**Problem A**
According to the passage on the diode-based sigmoid circuit, what is the proposed circuit mainly made of?
**Problem B**
Write the next part of the passage on the diode-based sigmoid circuit, picking up after its last sentence.

**Extract**
------------

An activation layer is essential for a neural network to add nonlinear factors to improve the expressive ability of the linear model, furthermore, a high-precision activation function is crucial for a neural network model to realize the fast convergence. There are various kinds of activation functions, such as ReLU, softmax, sigmoid [15], etc. Sigmoid is popular because of its smoothness and its ability to control the output data of the network layer between 0 and 1. In addition, it is convenient for backpropagating to calculate the gradient thanks to the function is continuously differentiable. Hence, it is of great significance to design a high-precision circuit implementation of the sigmoid activation function.

In this paper, we focus on designing a high-precision circuit implementation of the sigmoid activation function used in the CIM architecture for the first time, which is mainly composed of diodes. The sigmoid function expression can be obtained by configuring the connection method of the diodes based on the I–V equation of a diode. It is demonstrated that the circuit implemented high-precision sigmoid has all of the key properties of conventional software implemented sigmoid, with insignificant error. In other words, the high-precision activation function layers also can be implemented on-chip, which contributes to less delay overhead and power consumption. To further substantiate the performance of the proposed circuit, firstly, we export an enormous number of simulated points of the proposed circuit to encapsulate them as a function in the software, then we construct a multi-layer CNN based on CIM architecture employing the new sigmoid function replacing former sigmoid expression to complete the recognition task on the MNIST hand-written dataset and compare it with the sigmoid implemented on software in CIM architecture.

------------

**Source excerpt**
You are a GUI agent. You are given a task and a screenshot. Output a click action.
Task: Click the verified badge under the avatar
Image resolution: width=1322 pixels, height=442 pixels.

------------

**Output A**
Diodes.

**Output B**
This paper is organized as follows. Section 2 introduces the overall detailed structure of the high-precision sigmoid function circuit. Section 3 shows the simulation results of the designed circuit implementation of the sigmoid activation function. Section 4 presents the application of the circuit implementing a high-precision sigmoid function to CNN on the MNIST dataset. Finally, the summary of the research is presented in Section 5.

2. Circuit Architecture Design

2.1. Core Circuit

Sigmoid is a common activation function, whose typical expression is shown as follow:

$$y=\frac{1}{1+e^{-x}}$$

(1)

For a diode, when a forward voltage is performed across the diode and $V_{BE}>\left(5~10\right)V_T$, the current and voltage formula of a diode is:

$$I_C=I_S{e}^{\frac{V_{BE}}{V_T}}$$

(2)

where $I_S$ is the reverse saturation current of a diode, $V_{BE}$ is the forward voltage across a diode, and $V_T$ is the voltage equivalent of temperature, which is 26 mV at room temperature (T = 300 K). The equivalence of Equation (2) is depicted in Figure 2, becoming a critical step in constructing the sigmoid function.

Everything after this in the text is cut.